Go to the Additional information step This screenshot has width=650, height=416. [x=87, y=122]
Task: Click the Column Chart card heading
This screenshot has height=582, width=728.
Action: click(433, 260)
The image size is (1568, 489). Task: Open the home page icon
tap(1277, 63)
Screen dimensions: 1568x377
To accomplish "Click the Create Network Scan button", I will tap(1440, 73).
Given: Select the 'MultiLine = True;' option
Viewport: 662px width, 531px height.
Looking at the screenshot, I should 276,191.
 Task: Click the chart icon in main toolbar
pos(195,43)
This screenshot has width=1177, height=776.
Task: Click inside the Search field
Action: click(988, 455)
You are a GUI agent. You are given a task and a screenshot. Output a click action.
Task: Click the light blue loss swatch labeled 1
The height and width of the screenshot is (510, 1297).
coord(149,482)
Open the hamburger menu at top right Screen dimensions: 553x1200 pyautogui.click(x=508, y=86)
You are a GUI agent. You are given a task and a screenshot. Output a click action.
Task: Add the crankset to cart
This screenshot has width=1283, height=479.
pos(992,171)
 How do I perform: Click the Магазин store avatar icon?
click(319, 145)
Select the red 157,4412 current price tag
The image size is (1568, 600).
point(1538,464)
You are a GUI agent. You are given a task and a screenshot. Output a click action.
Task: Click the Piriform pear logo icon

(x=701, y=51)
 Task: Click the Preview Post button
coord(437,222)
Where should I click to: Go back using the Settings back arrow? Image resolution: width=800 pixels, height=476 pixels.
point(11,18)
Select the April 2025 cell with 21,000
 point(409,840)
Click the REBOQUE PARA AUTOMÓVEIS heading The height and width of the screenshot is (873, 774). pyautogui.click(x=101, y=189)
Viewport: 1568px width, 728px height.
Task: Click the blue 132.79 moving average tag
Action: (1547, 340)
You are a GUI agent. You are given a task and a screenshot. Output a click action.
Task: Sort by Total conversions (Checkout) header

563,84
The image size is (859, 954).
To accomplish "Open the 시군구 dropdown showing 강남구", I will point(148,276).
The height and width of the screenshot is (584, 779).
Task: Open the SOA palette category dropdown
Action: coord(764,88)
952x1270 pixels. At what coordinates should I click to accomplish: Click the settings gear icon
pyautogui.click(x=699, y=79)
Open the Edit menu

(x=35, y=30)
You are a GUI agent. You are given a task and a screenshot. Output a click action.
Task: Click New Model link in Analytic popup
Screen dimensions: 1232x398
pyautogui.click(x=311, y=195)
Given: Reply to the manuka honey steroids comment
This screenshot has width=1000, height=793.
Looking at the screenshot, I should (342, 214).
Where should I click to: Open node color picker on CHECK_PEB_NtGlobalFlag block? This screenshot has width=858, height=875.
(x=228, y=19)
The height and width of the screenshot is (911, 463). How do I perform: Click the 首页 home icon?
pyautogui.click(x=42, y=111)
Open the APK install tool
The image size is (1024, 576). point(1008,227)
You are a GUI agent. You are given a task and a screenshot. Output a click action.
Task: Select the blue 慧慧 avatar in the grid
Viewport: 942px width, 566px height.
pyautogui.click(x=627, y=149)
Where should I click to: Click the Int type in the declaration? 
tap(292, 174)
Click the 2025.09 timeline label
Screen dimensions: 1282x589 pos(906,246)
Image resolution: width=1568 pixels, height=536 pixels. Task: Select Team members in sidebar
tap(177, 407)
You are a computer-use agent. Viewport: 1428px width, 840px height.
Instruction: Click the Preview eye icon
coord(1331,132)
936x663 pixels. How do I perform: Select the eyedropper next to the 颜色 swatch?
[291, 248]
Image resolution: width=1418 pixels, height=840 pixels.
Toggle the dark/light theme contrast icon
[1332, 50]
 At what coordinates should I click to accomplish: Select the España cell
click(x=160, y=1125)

| TASK ITEM |
Would you please copy exactly the part of the entries above that begins at the line containing "Click the REBOQUE" and ends at the line containing "The image size is (859, 954).", both lines included?

| OUTPUT FOR THIS TASK |
Click the REBOQUE PARA AUTOMÓVEIS heading The height and width of the screenshot is (873, 774). pyautogui.click(x=101, y=189)
Viewport: 1568px width, 728px height.
Task: Click the blue 132.79 moving average tag
Action: (1547, 340)
You are a GUI agent. You are given a task and a screenshot. Output a click action.
Task: Sort by Total conversions (Checkout) header

563,84
The image size is (859, 954).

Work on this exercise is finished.